Amazon's (AMZN 3.43%) stock has risen more than 80% over the past 12 months as the bulls have looked past its near-term challenges. However, its stock remains nearly 20% below its all-time high, and looks cheap at 2.5 times next year's sales.

As a longtime Amazon investor, I believe its stock could double within the next three years if four things happen: its e-commerce business stabilizes, its cloud business accelerates again, its advertising business expands, and Rivian Automotive's (RIVN 6.10%) stock finally recovers. Let's see if Amazon can achieve those goals and impress the bulls again.

An Amazon driver checks a delivery on a smartphone.

Image source: Amazon.

Its e-commerce business must keep growing

Amazon's international business grew faster than its North American segment in 2020 and 2021, but it experienced a tougher slowdown over the past two years as the macro headwinds rattled the retail sector.

Metric

2020

2021

2022

9M 2023

North America Revenue Growth (YOY)

38%

18%

13%

11%

International Revenue Growth (YOY)

40%

22%

(8%)

9%

Data source: Amazon. YOY = Year-over-year.

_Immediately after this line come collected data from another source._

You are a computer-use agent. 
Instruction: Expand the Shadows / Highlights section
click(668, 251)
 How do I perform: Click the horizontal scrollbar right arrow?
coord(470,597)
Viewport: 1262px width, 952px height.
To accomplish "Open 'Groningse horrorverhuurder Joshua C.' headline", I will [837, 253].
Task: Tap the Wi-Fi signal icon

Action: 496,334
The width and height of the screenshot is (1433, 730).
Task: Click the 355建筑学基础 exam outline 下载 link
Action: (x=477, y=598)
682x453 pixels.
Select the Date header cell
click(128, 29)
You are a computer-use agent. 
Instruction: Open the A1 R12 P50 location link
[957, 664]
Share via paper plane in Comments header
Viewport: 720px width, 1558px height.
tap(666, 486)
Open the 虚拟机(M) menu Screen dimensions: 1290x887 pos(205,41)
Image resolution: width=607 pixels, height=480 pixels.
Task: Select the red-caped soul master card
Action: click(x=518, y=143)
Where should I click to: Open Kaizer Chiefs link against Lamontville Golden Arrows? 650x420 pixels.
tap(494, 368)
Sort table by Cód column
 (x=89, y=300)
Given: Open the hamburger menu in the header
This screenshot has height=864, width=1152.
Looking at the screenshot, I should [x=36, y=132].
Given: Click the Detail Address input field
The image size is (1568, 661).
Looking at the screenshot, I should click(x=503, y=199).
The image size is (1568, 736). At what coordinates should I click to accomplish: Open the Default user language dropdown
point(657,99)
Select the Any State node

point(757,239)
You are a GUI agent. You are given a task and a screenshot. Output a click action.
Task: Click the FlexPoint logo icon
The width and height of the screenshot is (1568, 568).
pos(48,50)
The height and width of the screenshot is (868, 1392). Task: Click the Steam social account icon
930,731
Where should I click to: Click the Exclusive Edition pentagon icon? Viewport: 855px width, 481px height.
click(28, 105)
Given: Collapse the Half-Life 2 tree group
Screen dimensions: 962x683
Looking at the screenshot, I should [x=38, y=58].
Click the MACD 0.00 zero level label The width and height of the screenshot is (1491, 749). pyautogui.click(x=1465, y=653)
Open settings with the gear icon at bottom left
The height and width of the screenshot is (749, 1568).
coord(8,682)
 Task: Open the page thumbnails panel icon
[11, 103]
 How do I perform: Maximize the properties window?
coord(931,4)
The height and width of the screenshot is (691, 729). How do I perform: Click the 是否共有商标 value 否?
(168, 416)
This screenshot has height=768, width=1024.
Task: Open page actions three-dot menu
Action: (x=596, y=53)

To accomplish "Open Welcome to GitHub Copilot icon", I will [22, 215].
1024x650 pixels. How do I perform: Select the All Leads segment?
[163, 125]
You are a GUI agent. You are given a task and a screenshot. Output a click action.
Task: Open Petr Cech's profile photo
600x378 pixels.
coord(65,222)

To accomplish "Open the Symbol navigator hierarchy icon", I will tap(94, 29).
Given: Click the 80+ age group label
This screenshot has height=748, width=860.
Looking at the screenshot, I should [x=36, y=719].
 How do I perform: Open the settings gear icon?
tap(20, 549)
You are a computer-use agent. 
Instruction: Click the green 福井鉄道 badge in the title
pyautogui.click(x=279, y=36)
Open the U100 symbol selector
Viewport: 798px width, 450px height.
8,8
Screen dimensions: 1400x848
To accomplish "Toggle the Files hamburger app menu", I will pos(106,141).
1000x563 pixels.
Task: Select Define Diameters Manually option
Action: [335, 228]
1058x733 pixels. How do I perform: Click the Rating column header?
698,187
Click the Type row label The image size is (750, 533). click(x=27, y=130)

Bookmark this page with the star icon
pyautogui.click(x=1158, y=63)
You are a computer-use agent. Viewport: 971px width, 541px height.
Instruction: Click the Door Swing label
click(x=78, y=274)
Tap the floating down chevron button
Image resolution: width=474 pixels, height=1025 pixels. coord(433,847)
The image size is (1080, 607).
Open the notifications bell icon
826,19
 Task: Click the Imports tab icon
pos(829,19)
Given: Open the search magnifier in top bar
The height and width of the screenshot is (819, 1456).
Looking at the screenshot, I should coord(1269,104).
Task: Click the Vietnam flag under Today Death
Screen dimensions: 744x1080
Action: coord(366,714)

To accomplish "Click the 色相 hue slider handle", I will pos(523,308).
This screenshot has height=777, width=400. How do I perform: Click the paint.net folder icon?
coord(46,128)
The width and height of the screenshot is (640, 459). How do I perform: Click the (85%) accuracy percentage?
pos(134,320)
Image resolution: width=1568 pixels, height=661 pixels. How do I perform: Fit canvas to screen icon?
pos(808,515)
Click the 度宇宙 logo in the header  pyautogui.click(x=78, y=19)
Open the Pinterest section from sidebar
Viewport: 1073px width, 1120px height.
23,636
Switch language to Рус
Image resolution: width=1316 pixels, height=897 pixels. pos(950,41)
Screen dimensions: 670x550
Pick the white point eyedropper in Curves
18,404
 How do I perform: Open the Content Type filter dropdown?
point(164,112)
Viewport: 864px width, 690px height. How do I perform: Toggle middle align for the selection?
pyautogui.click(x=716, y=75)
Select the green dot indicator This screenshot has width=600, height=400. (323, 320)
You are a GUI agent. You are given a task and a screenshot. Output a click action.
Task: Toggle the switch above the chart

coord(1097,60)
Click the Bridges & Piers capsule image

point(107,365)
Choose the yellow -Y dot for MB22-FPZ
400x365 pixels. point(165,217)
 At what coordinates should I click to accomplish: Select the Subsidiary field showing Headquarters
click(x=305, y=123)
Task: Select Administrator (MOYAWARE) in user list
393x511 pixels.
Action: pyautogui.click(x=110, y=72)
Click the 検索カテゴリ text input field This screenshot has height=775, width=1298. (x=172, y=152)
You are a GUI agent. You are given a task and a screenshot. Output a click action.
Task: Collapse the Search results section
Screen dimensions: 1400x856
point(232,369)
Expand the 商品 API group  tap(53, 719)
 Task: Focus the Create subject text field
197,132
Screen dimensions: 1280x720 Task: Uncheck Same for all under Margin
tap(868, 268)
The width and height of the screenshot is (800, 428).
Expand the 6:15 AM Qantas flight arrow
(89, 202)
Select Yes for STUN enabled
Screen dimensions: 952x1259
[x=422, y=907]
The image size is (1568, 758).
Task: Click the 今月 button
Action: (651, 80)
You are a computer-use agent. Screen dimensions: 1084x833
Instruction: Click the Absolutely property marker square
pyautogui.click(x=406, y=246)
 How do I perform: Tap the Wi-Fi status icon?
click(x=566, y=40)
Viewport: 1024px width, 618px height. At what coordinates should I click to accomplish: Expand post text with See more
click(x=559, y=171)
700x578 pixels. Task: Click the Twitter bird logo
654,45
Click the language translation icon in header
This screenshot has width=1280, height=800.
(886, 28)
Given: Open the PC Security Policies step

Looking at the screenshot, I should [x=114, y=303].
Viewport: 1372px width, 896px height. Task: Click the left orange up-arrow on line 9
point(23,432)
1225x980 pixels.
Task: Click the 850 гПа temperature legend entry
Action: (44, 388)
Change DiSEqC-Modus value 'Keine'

However, Amazon's international revenue growth actually accelerated throughout the first three quarters of 2023 as it expanded into more emerging markets. Its North American business also stabilized with 11% year-over-year growth throughout all three quarters as it benefited from its regional logistics upgrades and an influx of third-party sellers.

Investors should see if Amazon's North American business can keep growing as it accelerates the expansion of its international business. That stabilization should counter the bearish perception of Amazon as an aging e-commerce giant.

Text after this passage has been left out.